• _How to complete this task_
Your job with the data below is to output exactly the lines from the one holding "This screenshot has height=791, width=1024." down to the one holding "Given: Select the My tables radio button", both included, and no others.

[Items from a data source]
━━━━━━━━

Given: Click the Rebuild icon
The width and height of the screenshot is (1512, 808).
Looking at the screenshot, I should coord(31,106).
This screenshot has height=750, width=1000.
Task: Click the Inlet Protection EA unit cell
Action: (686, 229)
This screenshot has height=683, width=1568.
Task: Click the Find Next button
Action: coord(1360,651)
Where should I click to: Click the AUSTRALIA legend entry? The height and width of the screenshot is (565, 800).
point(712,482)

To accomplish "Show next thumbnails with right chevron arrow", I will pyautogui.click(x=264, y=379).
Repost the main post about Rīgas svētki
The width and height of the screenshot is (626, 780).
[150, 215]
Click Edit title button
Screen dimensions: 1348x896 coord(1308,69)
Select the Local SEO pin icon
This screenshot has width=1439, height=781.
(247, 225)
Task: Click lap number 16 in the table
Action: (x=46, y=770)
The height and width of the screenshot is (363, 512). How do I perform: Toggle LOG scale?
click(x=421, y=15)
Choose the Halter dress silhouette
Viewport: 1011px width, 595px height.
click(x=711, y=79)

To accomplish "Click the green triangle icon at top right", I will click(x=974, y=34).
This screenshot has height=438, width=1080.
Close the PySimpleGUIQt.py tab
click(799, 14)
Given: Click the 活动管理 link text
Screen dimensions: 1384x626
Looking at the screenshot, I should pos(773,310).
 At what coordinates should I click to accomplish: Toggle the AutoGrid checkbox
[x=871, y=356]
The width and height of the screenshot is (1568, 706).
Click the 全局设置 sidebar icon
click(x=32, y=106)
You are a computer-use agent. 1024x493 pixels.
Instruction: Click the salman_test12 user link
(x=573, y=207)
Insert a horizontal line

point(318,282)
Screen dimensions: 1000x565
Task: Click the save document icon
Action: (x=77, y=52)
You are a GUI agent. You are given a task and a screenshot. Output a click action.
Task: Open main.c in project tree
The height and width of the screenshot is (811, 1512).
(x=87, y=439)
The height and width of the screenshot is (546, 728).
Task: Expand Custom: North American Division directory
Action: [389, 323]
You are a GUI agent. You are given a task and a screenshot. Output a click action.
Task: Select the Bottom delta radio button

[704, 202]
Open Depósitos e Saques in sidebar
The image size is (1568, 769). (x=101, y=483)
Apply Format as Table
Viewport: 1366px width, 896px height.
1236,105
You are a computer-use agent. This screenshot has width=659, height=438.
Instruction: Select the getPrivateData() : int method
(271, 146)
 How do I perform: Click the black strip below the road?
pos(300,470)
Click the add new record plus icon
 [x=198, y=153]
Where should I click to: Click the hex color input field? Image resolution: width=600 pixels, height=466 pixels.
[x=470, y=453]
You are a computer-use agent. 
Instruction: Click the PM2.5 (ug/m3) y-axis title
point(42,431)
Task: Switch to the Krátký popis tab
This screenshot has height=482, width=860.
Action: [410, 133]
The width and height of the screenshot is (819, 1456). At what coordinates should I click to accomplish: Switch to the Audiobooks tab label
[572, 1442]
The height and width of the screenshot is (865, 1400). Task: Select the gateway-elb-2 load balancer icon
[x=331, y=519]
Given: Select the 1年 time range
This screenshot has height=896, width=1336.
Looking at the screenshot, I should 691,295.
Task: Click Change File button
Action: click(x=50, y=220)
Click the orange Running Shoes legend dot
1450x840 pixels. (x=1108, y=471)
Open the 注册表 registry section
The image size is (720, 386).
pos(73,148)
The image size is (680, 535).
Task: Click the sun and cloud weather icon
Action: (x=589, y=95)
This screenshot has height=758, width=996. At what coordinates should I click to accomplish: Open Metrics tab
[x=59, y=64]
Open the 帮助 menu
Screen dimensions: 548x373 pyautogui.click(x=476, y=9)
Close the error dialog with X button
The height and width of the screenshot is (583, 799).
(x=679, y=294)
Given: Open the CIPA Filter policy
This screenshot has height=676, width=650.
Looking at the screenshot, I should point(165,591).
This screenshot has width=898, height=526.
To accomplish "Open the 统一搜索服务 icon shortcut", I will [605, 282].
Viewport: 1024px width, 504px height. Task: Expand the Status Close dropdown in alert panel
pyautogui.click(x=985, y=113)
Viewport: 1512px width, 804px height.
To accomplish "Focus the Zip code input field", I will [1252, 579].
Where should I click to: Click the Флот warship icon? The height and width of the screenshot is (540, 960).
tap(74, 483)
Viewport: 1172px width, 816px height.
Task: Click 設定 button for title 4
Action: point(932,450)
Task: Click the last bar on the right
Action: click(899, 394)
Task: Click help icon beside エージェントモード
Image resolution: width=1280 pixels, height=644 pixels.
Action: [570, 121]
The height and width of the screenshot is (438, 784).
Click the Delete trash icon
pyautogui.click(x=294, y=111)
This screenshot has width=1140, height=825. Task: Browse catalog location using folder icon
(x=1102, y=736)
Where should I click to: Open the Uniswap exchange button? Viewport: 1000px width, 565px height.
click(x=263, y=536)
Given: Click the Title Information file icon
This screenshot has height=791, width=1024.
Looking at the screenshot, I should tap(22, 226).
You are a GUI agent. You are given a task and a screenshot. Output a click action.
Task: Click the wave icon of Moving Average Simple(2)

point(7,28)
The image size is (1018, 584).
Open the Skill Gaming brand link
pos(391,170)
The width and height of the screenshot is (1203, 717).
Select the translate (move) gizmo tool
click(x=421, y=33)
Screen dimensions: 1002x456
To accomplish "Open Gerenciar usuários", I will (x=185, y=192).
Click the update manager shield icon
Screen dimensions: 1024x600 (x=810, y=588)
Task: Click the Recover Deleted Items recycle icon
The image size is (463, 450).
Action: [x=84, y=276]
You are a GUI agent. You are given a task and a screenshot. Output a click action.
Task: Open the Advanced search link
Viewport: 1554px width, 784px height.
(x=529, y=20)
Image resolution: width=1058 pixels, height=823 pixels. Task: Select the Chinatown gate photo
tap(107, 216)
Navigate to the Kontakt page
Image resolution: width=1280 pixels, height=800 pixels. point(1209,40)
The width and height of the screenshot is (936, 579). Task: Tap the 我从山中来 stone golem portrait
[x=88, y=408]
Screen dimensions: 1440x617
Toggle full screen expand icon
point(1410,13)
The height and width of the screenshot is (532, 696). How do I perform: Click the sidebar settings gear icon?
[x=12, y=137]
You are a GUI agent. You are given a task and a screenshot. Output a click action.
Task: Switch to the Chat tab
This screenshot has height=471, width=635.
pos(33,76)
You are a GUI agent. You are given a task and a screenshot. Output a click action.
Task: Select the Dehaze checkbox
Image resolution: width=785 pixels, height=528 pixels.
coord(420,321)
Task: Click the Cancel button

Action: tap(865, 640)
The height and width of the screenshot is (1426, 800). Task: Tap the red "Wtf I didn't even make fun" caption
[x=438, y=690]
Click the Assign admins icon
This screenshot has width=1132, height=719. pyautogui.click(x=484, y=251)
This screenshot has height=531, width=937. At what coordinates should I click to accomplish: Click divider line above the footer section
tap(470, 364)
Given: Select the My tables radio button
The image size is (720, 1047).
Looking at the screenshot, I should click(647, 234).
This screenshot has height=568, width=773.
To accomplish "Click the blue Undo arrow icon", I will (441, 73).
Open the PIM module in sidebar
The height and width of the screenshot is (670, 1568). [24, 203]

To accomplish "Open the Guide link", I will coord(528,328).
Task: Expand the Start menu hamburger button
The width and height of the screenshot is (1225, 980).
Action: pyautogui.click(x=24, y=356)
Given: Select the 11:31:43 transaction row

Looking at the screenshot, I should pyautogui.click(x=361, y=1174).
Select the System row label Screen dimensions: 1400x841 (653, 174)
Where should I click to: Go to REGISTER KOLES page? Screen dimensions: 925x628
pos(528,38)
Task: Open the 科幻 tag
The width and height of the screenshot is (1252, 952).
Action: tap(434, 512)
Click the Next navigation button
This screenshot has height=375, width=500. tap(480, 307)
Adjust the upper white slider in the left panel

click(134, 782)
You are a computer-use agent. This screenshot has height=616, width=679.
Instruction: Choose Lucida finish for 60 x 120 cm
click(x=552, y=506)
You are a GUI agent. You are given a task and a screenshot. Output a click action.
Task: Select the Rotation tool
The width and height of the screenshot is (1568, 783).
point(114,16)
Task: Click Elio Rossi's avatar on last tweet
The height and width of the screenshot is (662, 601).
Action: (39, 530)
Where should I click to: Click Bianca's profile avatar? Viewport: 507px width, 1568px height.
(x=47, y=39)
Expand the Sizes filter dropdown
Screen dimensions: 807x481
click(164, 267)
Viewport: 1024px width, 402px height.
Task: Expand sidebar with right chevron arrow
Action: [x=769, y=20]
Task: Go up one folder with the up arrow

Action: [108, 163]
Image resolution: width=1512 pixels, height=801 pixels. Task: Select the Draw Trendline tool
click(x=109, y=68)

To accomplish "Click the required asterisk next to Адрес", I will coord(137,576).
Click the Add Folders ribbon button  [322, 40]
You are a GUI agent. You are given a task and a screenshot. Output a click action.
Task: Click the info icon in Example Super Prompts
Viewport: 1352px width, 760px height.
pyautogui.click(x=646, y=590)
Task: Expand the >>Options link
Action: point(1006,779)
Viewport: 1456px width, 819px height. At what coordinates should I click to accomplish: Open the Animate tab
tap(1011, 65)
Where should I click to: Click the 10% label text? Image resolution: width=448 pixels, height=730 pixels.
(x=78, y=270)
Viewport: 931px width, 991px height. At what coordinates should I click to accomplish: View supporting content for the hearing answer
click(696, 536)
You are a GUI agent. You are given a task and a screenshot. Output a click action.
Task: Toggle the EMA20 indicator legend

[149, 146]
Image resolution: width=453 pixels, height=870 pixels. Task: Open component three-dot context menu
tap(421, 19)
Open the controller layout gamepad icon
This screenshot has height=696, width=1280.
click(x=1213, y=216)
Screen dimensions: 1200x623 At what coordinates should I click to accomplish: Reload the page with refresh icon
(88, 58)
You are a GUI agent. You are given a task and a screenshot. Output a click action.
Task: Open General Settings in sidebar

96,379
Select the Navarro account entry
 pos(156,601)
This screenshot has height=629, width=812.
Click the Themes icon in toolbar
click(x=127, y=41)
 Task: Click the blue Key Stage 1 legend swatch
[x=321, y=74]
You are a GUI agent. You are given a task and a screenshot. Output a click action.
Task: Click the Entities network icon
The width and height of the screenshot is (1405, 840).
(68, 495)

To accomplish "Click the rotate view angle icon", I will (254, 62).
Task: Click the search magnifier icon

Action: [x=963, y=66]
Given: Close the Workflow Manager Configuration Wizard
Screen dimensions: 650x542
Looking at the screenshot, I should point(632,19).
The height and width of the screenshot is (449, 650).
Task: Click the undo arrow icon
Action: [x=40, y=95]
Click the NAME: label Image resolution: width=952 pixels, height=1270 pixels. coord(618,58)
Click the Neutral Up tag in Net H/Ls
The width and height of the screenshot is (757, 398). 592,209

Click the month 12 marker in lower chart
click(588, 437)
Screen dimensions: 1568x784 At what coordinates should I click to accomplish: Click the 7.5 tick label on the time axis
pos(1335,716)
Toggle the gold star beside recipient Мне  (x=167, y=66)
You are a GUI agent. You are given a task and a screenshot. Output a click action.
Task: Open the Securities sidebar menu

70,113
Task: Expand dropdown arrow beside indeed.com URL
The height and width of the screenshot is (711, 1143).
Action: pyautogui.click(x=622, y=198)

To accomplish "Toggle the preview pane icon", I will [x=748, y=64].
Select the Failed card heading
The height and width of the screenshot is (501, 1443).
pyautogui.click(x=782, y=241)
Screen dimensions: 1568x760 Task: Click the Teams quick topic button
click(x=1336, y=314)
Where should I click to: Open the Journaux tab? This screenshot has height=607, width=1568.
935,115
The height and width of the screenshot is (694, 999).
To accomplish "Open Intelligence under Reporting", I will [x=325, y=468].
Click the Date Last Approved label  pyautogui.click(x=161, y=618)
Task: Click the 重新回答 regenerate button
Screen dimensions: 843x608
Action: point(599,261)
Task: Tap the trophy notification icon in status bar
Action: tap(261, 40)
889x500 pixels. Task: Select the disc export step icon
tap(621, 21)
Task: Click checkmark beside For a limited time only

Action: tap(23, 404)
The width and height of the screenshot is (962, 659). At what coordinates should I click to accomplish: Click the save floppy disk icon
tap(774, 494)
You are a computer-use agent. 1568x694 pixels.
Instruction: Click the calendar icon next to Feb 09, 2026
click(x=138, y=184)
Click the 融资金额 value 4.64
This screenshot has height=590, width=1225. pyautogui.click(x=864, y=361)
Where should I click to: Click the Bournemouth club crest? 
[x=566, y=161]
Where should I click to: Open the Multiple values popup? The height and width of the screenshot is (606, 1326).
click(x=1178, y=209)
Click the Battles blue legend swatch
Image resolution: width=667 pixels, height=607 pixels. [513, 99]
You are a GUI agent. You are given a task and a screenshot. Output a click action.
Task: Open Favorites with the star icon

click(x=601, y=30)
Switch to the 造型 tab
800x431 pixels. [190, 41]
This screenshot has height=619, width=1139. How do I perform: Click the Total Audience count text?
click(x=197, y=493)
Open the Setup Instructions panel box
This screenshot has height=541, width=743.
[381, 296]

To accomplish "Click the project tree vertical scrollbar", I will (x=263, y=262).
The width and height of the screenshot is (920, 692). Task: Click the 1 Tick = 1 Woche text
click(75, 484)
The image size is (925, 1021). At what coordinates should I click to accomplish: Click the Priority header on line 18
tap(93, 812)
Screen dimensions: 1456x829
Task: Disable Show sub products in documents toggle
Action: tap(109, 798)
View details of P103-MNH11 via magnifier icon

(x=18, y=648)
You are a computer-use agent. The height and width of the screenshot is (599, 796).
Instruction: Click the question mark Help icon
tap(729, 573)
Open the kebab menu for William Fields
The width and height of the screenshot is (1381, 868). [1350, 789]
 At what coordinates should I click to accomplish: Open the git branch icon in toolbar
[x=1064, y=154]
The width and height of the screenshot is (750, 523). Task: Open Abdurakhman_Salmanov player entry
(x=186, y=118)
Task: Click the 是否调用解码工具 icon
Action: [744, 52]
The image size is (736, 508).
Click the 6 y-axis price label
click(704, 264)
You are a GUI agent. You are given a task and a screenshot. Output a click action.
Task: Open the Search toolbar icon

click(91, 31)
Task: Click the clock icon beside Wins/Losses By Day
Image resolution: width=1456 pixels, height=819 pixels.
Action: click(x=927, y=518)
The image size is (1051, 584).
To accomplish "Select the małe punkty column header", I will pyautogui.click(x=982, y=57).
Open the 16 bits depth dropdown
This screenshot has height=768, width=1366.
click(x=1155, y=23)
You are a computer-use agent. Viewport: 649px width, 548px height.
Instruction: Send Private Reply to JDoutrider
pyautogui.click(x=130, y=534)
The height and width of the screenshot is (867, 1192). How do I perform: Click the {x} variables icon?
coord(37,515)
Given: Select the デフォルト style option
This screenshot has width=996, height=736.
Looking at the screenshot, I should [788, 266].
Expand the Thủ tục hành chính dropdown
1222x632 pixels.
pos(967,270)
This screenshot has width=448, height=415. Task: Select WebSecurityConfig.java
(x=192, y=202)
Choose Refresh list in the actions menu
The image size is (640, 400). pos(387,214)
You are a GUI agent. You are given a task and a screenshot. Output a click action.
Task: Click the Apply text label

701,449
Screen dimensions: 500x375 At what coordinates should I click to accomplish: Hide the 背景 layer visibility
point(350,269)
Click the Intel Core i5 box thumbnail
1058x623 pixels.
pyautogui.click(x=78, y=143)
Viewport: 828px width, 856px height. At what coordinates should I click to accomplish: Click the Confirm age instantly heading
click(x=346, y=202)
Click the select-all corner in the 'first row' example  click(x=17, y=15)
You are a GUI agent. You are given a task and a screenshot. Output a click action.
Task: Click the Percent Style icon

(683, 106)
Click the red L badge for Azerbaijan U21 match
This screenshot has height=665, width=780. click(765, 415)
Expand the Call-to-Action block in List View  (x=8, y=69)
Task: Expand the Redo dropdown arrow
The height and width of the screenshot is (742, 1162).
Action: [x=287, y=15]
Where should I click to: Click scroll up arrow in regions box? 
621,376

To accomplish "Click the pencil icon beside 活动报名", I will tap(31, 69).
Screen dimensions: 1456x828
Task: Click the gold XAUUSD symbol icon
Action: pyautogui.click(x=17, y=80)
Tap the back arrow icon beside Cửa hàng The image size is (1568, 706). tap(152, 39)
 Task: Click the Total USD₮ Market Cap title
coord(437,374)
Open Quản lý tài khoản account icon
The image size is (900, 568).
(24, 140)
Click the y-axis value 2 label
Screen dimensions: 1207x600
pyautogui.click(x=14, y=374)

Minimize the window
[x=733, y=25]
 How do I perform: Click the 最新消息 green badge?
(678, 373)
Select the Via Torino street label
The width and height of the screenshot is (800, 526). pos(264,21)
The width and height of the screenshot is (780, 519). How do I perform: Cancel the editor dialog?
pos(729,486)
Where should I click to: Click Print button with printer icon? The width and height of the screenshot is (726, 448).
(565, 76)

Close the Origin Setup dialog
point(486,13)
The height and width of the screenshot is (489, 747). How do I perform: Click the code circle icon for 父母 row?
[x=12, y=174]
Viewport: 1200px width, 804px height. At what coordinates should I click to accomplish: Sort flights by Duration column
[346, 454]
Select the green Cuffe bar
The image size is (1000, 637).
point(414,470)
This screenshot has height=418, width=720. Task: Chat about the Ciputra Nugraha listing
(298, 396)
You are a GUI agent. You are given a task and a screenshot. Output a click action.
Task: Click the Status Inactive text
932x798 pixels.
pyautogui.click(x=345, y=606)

━━━━━━━━

• _Output_
This screenshot has height=791, width=1024.
Looking at the screenshot, I should tap(22, 226).
You are a GUI agent. You are given a task and a screenshot. Output a click action.
Task: Click the wave icon of Moving Average Simple(2)

point(7,28)
The image size is (1018, 584).
Open the Skill Gaming brand link
pos(391,170)
The width and height of the screenshot is (1203, 717).
Select the translate (move) gizmo tool
click(x=421, y=33)
Screen dimensions: 1002x456
To accomplish "Open Gerenciar usuários", I will (x=185, y=192).
Click the update manager shield icon
Screen dimensions: 1024x600 (x=810, y=588)
Task: Click the Recover Deleted Items recycle icon
The image size is (463, 450).
Action: [x=84, y=276]
You are a GUI agent. You are given a task and a screenshot. Output a click action.
Task: Open the Advanced search link
Viewport: 1554px width, 784px height.
(x=529, y=20)
Image resolution: width=1058 pixels, height=823 pixels. Task: Select the Chinatown gate photo
tap(107, 216)
Navigate to the Kontakt page
Image resolution: width=1280 pixels, height=800 pixels. point(1209,40)
The width and height of the screenshot is (936, 579). Task: Tap the 我从山中来 stone golem portrait
[x=88, y=408]
Screen dimensions: 1440x617
Toggle full screen expand icon
point(1410,13)
The height and width of the screenshot is (532, 696). How do I perform: Click the sidebar settings gear icon?
[x=12, y=137]
You are a GUI agent. You are given a task and a screenshot. Output a click action.
Task: Switch to the Chat tab
This screenshot has height=471, width=635.
pos(33,76)
You are a GUI agent. You are given a task and a screenshot. Output a click action.
Task: Select the Dehaze checkbox
Image resolution: width=785 pixels, height=528 pixels.
coord(420,321)
Task: Click the Cancel button

Action: tap(865, 640)
The height and width of the screenshot is (1426, 800). Task: Tap the red "Wtf I didn't even make fun" caption
[x=438, y=690]
Click the Assign admins icon
This screenshot has width=1132, height=719. pyautogui.click(x=484, y=251)
This screenshot has height=531, width=937. At what coordinates should I click to accomplish: Click divider line above the footer section
tap(470, 364)
Given: Select the My tables radio button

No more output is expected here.